Las escenas del antiguo Testamento que narran la vocación de Samuel, Eliseo, Amós, Ezequiel, etc., subrayan siempre que la iniciativa es de Dios. Él es quien interpela y llama. Se presenta cuando quiere y como quiere. La vocación es un acto de Dios que, habiendo elegido a un hombre, se dirige a él para darle a conocer su voluntad. Y suele haber un diálogo directo y comprometedor, en el que Dios espera una respuesta. Dios no trata a los hombres como seres inanimados o pasivos, sino como seres libres, dueños de sí y de sus actos. Y les llama de modo total, haciendo que su vida, a partir de ese momento, pase a girar en torno a la llamada y a fundamentarse en ella. Las escenas de vocación no son acontecimientos aislados, sino el inicio de un encuentro y un diálogo que se prolonga durante el resto de la existencia. Hablar de vocación no es hablar de un acontecimiento sino de toda una vida.

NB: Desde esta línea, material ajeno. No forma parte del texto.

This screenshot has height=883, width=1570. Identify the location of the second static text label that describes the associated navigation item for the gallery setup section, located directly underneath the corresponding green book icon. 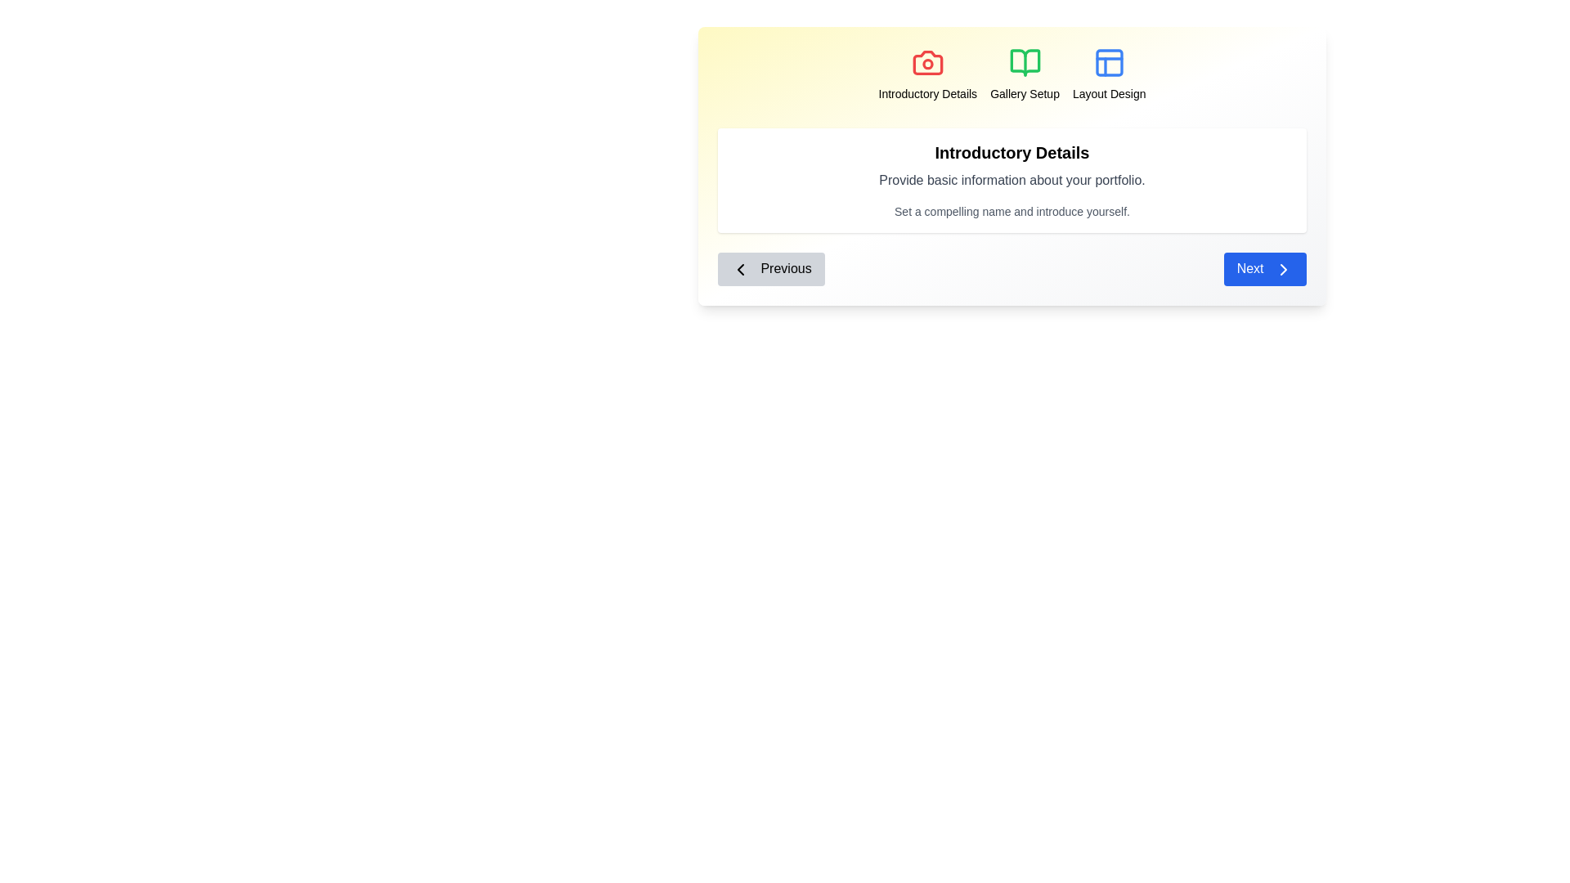
(1024, 94).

Y en el Nuevo Testamento, las escenas de vocación son muy parecidas. Jesucristo llama a personas concretas para que sean sus discípulos, y los evangelistas recalcan que la iniciativa es de Él, que llama a quien quiere. Es una llamada a compartir la vida con Él, a seguirle, no solo a escuchar sus enseñanzas. Y llama con autoridad (“Seguidme”, o “Sígueme”), sin dejar lugar a condiciones o limitaciones, pero, al tiempo, con gran respeto a la libertad personal, pues se relatan escenas en las que consta expresamente que la llamada no fue acogida, como es el caso del joven rico.

-¿Y qué es más habitual, que la llamada de Dios irrumpa de pronto en la vida de una persona, o que esa llamada se vaya percibiendo poco a poco?

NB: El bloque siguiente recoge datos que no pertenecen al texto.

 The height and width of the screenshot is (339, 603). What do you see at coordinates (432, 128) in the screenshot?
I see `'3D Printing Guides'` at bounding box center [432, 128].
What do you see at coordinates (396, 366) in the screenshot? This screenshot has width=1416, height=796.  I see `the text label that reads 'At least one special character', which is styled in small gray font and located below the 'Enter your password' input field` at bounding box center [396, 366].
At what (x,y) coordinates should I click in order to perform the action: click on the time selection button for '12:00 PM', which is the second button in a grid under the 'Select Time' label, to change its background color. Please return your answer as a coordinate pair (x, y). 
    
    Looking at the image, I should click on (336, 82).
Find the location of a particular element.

Ambas cosas son bastante habituales, pero quizá es algo más frecuente que sea de modo sencillo y gradual. En un encuentro con jóvenes en Roma en el año 2006, Benedicto XVI respondió a una pregunta sobre la vocación que le hacía un universitario de veinte años y relató brevemente los inicios de la suya: “La vocación al sacerdocio creció casi naturalmente junto conmigo y sin grandes acontecimientos de conversión. Además, en este camino me ayudaron dos cosas: ya desde mi adolescencia, con la ayuda de mis padres y del párroco, descubrí la belleza de la liturgia y siempre la he amado, porque sentía que en ella se nos presenta la belleza divina y se abre ante nosotros el cielo. El segundo elemento fue el descubrimiento de la belleza del conocer, el conocer a Dios, la Sagrada Escritura, gracias a la cual es posible introducirse en la gran aventura del diálogo con Dios que es la teología. Así, fue una alegría entrar en este trabajo milenario de la teología, en esta celebración de la liturgia, en la que Dios está con nosotros y hace fiesta juntamente con nosotros.”

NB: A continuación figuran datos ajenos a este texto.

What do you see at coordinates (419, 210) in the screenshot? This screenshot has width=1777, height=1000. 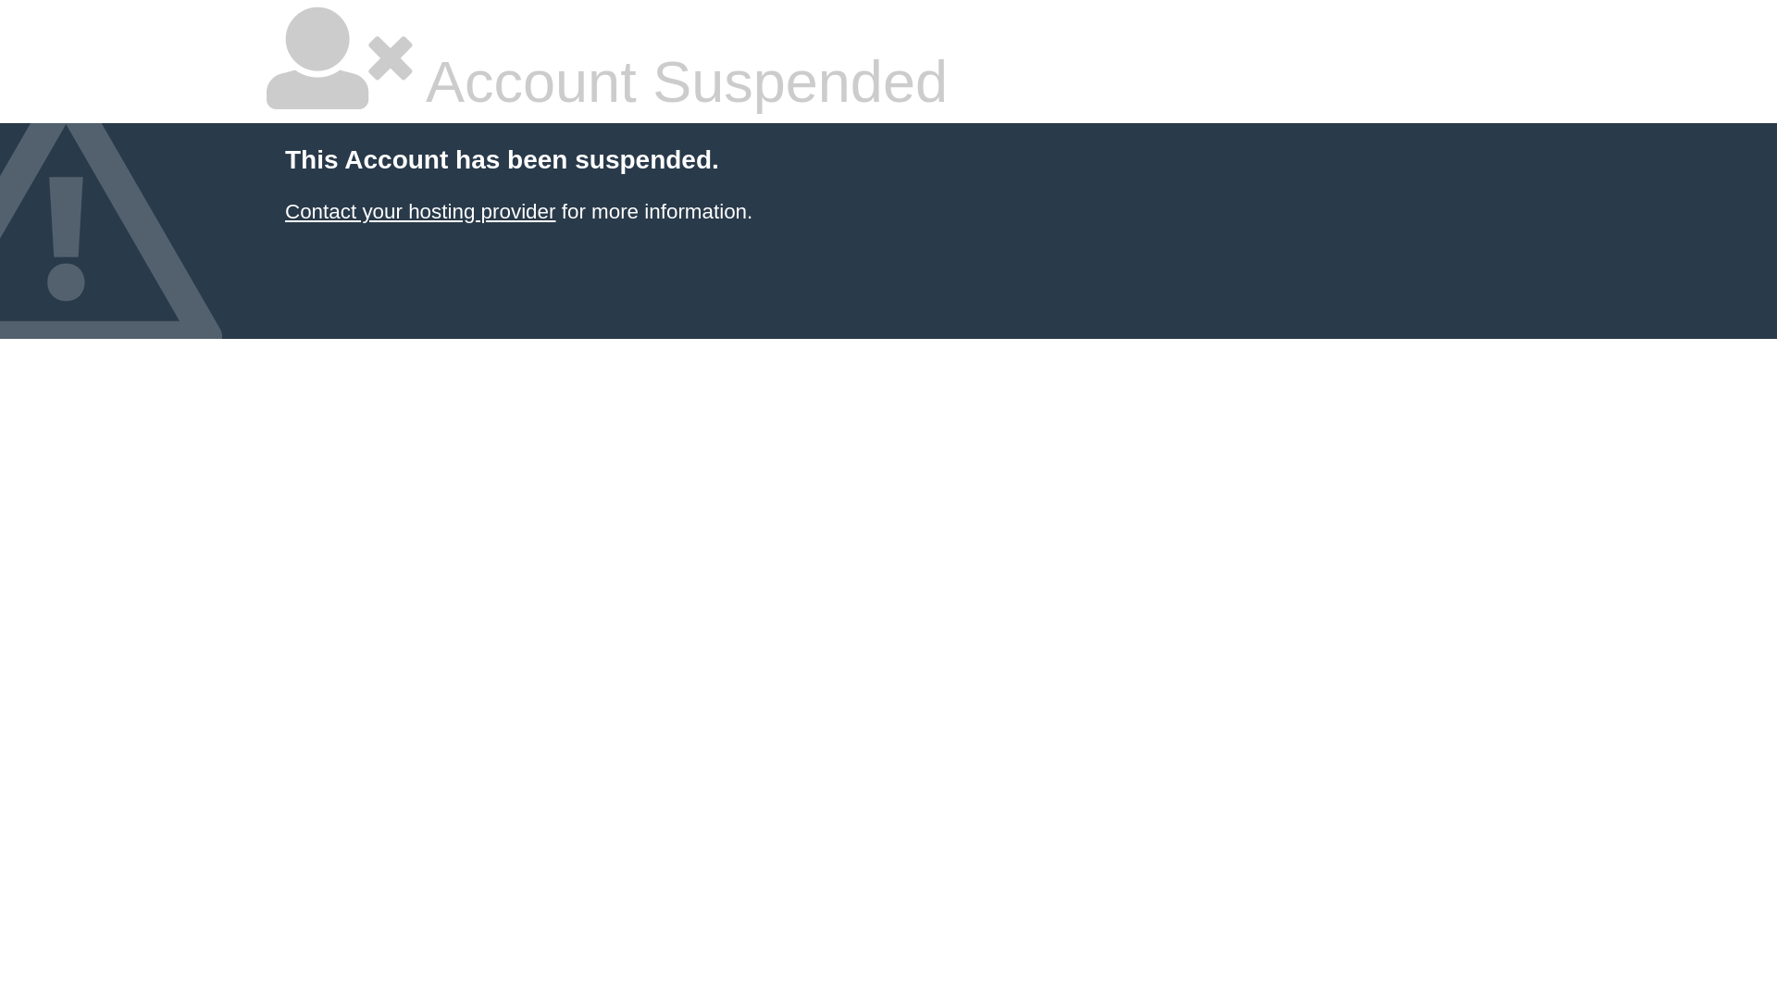 I see `'Contact your hosting provider'` at bounding box center [419, 210].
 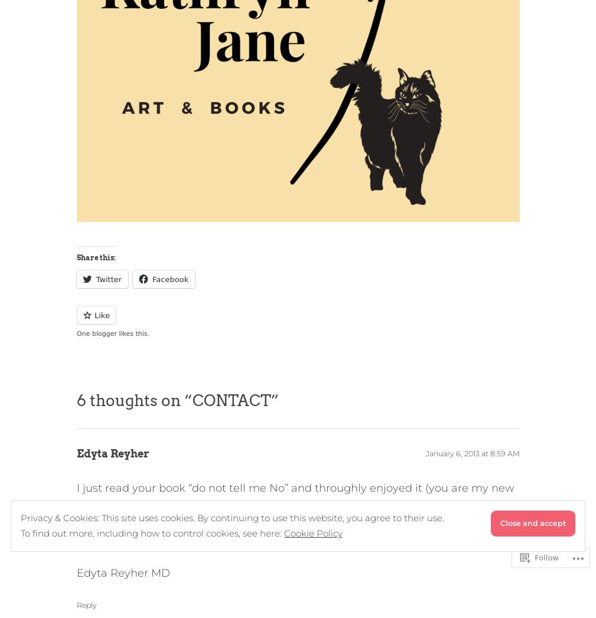 What do you see at coordinates (20, 517) in the screenshot?
I see `'Privacy & Cookies: This site uses cookies. By continuing to use this website, you agree to their use.'` at bounding box center [20, 517].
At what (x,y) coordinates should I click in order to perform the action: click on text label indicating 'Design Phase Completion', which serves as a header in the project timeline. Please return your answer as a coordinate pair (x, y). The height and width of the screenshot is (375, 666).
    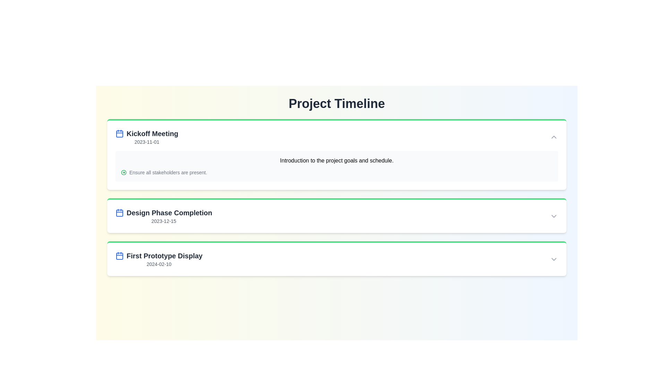
    Looking at the image, I should click on (163, 212).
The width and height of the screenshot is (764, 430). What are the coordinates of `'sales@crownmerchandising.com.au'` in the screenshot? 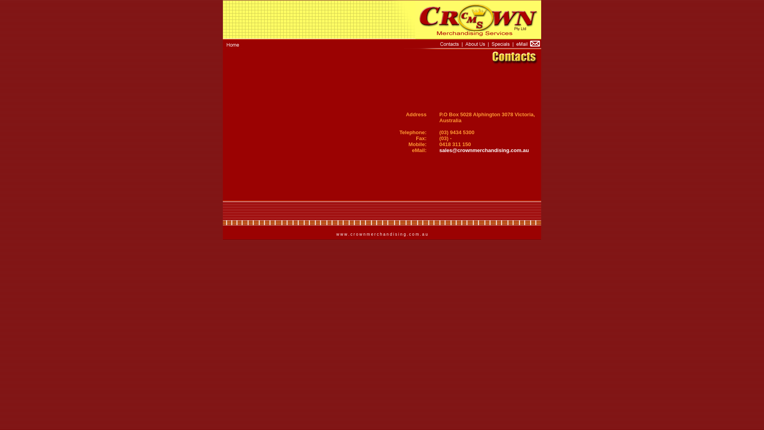 It's located at (439, 150).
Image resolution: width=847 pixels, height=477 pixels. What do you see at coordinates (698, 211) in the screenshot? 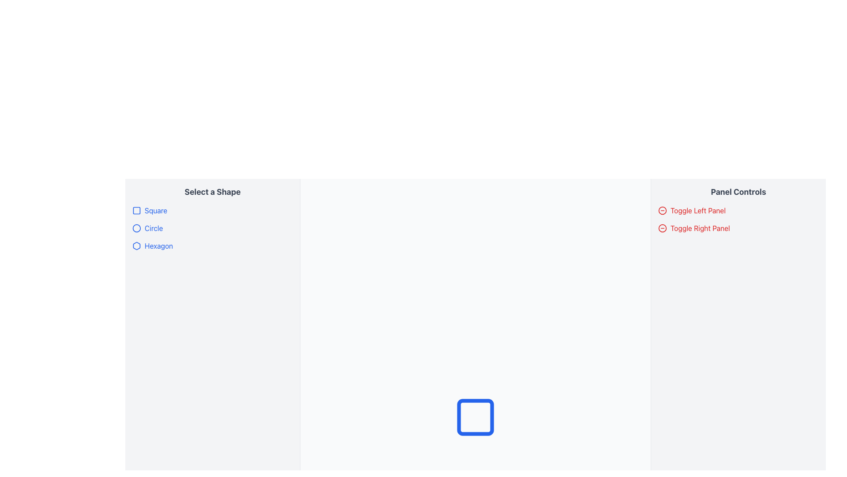
I see `the 'Toggle Left Panel' text label, which is styled in bold red and located in the 'Panel Controls' section` at bounding box center [698, 211].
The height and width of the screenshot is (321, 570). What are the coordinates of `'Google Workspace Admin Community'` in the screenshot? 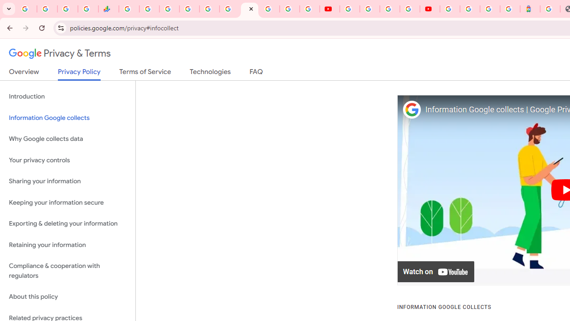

“Es importante estar atentos a los gestos del Señor en nuestro camino. Él nos habla a través de acontecimientos, a través de personas, a través de encuentros; y es preciso estar atentos a todo esto. Luego, es preciso entrar realmente en amistad con Jesús, en una relación personal con él. No debemos limitarnos a saber quién es Jesús a través de los demás o de los libros, sino que debemos vivir una relación cada vez más profunda de amistad personal con Él, en la que podemos comenzar a descubrir lo que nos pide.

“Luego, debo prestar atención a lo que soy, a mis posibilidades: por una parte, valentía; y, por otra, humildad, confianza y apertura, también con la ayuda de los amigos, de la autoridad de la Iglesia y también de los sacerdotes, de las familias. ¿Qué quiere el Señor de mí? Ciertamente, eso sigue siendo siempre una gran aventura, pero solo podemos realizarnos en la vida si tenemos la valentía de afrontar la aventura, la confianza en que el Señor no me dejará solo, en que el Señor me acompañará, me ayudará.”